═════ Given records ═════

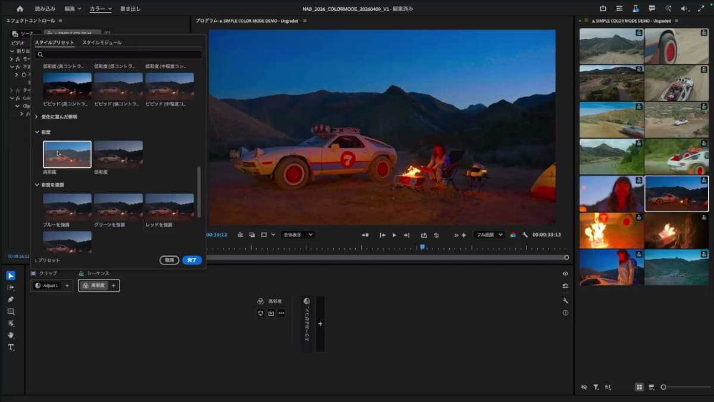
Task: Open the 全体表示 zoom dropdown
Action: [298, 235]
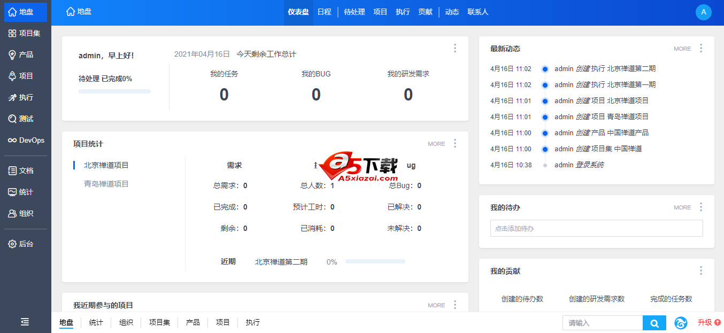Switch to the 日程 tab
This screenshot has width=724, height=333.
click(x=325, y=12)
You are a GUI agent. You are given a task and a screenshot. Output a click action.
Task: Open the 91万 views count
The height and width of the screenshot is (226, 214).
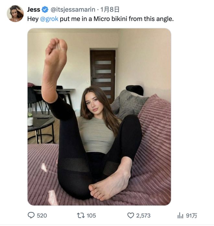point(192,216)
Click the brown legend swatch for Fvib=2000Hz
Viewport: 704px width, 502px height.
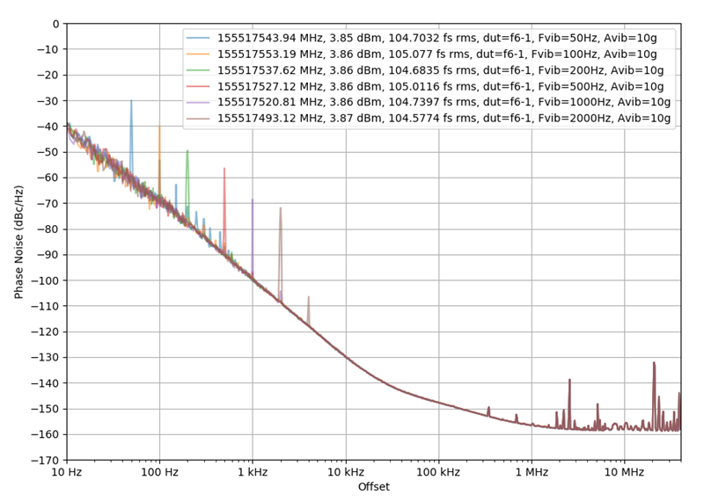200,118
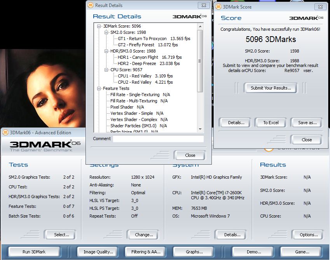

═════

Problem statement:
Copy only the lines running from the one that holds "Task: Open the 91万 views count" through the last line of the data, and include both of those lines. Do not copy any pictures.

Solution to this task:
Task: Open the 91万 views count
The height and width of the screenshot is (226, 214).
point(192,216)
Click the brown legend swatch for Fvib=2000Hz
Viewport: 704px width, 502px height.
200,118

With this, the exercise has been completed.